I'm trying to get to know how many bytes there are readable at my TCP socket. I am calling ioctl with the Flag "FIONREAD" which should actually give me this value. When I call the function I get as return val 0 ( so no Error ) but also my integer argument gets the value 0. That would be no problem but when I call the recv() method I actually read some Bytes out of the socket. What am I doing wrong?
// here some Code:
char recBuffer[BUFFERLENGTH] = {0};
int bytesAv = 0;
int bytesRead = 0;
int flags = 0;
if ( ioctl (m_Socket,FIONREAD,&bytesAv) < 0 )
{
// Error
}
if ( bytesAv < 1 )
{
// No Data Available
}
bytesRead = recv(m_Socket,recBuffer,BUFFERLENGTH,flags);
When I call the recv function i acutally read some valid Data ( which I expected )
It's happening very quickly, that's why you don't see anything. What you're doing:
ioctl
: Is there data for me ? No, nothing yet
recv
: Block until there is data for me. Some (short) time later: Here is your data
So if you really want to see FIONREAD
, just wait for it.
/* Try FIONREAD until we get *something* or ioctl fails. */
while (!bytesAv && ioctl (m_Socket,FIONREAD,&bytesAv) >= 0)
sleep(1);
The real answer here is to use select(2) like cnicutar said. Toby, what you aren't understanding is that you have a race condition. First you look at the socket and ask how many bytes are there. Then, while your code is processing the "no data here" block, bytes are being received by the hardware & OS asynchronous to your application. So, by the time that the recv() function is called, the answer of "no bytes are available" is no longer true...
if ( ioctl (m_Socket,FIONREAD,&bytesAv) < 0 )
{ // Error
}
// BYTES MIGHT BE RECEIVED BY HARDWARE/OS HERE!
if ( bytesAv < 1 ) // AND HERE!
{
// No Data Available
// BUT BYTES MIGHT BE RECEIVED BY HARDWARE/OS HERE!
}
// AND MORE BYTES MIGHT BE RECEIVED BY HARDWARE/OS HERE!
bytesRead = recv(m_Socket,recBuffer,BUFFERLENGTH,flags);
// AND NOW bytesRead IS NOT EQUAL TO 0!
Sure, a small sleep probably fixed your program two years ago, but it also taught you terrible coding practice and you lost out on an opportunity to learn how to use sockets correctly by using select().
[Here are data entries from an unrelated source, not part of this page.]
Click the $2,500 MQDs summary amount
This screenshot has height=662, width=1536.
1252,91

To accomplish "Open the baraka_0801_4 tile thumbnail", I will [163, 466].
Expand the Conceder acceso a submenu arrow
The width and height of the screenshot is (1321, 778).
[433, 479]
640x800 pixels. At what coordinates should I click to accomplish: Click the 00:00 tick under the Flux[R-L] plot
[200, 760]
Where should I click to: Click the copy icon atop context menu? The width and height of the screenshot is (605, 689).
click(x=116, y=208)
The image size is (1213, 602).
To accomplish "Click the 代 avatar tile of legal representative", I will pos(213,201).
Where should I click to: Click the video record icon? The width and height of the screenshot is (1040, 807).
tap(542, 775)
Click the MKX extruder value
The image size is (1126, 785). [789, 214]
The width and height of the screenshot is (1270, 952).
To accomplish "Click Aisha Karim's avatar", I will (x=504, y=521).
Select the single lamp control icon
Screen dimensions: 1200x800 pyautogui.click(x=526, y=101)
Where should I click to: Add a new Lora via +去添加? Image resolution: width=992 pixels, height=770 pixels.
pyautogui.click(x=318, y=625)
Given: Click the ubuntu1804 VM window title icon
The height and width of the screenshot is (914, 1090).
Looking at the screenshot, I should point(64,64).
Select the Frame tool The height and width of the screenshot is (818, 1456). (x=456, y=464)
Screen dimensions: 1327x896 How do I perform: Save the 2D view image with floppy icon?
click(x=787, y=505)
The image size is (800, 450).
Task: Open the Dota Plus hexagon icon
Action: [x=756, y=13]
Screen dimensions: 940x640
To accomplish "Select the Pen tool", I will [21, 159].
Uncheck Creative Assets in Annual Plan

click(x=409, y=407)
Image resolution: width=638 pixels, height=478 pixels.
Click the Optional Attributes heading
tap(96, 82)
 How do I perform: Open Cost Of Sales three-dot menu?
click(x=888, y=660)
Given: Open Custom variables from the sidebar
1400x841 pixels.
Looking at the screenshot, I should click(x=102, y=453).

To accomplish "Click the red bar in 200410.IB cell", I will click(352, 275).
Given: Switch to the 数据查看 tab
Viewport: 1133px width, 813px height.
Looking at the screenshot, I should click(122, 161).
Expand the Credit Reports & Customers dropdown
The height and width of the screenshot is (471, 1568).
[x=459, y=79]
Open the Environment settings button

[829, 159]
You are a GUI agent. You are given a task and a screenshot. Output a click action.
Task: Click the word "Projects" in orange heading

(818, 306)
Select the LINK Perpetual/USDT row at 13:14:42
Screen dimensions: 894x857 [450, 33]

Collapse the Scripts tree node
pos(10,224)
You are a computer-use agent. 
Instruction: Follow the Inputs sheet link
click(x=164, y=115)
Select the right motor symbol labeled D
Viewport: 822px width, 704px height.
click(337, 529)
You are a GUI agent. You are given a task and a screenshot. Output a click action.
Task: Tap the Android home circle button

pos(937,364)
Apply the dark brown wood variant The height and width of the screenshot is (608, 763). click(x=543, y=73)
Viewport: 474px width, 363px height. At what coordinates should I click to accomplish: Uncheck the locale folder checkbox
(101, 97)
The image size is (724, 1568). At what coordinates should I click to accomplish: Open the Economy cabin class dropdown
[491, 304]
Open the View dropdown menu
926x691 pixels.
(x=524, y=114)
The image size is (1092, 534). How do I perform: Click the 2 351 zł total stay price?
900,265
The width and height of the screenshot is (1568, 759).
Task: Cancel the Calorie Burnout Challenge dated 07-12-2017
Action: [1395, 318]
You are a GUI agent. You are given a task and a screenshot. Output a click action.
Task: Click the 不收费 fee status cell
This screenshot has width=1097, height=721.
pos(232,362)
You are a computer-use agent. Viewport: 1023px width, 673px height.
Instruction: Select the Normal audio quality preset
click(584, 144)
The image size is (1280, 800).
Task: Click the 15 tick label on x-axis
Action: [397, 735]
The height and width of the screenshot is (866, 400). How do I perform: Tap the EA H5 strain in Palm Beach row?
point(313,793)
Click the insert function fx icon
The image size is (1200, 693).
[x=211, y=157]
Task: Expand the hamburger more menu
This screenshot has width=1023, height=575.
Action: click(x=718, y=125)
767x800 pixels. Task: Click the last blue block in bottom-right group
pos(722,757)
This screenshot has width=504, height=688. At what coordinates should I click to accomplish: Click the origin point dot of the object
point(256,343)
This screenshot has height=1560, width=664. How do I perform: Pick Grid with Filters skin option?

Further, as Karoly Horvath said, you can tell recv to not read more bytes than you can store in the buffer that the user passed in. Then your function interface becomes "This fn will return as many bytes as are available on the socket, but not more than [buffer size you passed in]".
This means that this function doesn't need to worry about clearing the buffer any more. The caller can call your function as many times as necessary to clear all of the bytes out of it (or you can provide a separate fn that discards the data wholesale and not tie up that functionality in any specific data gather function). Your function is more flexible by not doing too many things. You can then create a wrapper function that is smart to your data transfer needs of a particular application, and that fn calls the get_data fn and the clear_socket fn as needed for that specific app. Now you are building a library you can carry around from project to project, and maybe job to job if you're so lucky as to have an employer that lets you take code with you.
Use select() then ioctl(FIONREAD) then recv()
You're doing nothing wrong, if you are using blocking I/O recv() will block untill the data is available.